(Margaret Wente – The Globe and Mail) “Men and women exhibit significant behavioural differences not (or not only) because they’re socialized differently, but because they’re wired differently. Give a girl a pot and she’ll play house. Give a boy a pot and he’ll beat it like a drum.”
When Storm was born seven years ago in Toronto, he or she became the most famous baby in the city. That’s because Storm’s parents announced that they were going to raise the baby as gender neutral. “If you really want to get to know someone, you don’t ask what’s between their legs,” Storm’s father, David Stocker, told The Toronto Star. In an e-mail, Storm’s parents told their friends, “We’ve decided not to share Storm’s sex for now – a tribute to freedom and choice in place of limitation.”
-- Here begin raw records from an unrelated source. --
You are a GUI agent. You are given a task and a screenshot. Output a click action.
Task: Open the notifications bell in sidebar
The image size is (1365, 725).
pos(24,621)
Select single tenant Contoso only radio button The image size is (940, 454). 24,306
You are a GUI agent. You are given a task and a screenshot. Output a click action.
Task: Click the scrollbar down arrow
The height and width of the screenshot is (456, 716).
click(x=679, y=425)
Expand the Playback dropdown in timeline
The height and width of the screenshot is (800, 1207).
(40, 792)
Storm’s parents, it turns out, weren’t oddballs. They were pioneers. More and more progressive parents have decided to liberate their children from the chains of gender. They give their children gender-neutral names such as Zoomer or Scout. They refer to them using gender-neutral pronouns. They buy them gender-neutral toys and scrupulously avoid pink and blue. They tell people that it’s up to the child theirself to decide what gender they identify with.
These parents don’t like the term gender-neutral, explains New York magazine. They prefer gender-open, gender-creative or gender-affirming. For them, the gender binary is a trap constructed by society to imprison their children and restrict their human potential. Gender is a spectrum, not a binary, they argue. They hope that freeing our children from the shackles of arbitrarily imposed gender norms will be the first steps in a sweeping cultural change to create a better, fairer, more egalitarian society.
Progressive parents are not alone in this Utopian project. Sweden is also engaged in a deliberate experiment in social engineering. Instead of “boys” and “girls,” teachers are urged to call the children “friends.” Many Swedish preschools have dropped gendered pronouns in favour of the newly invented gender-neutral term “hen.”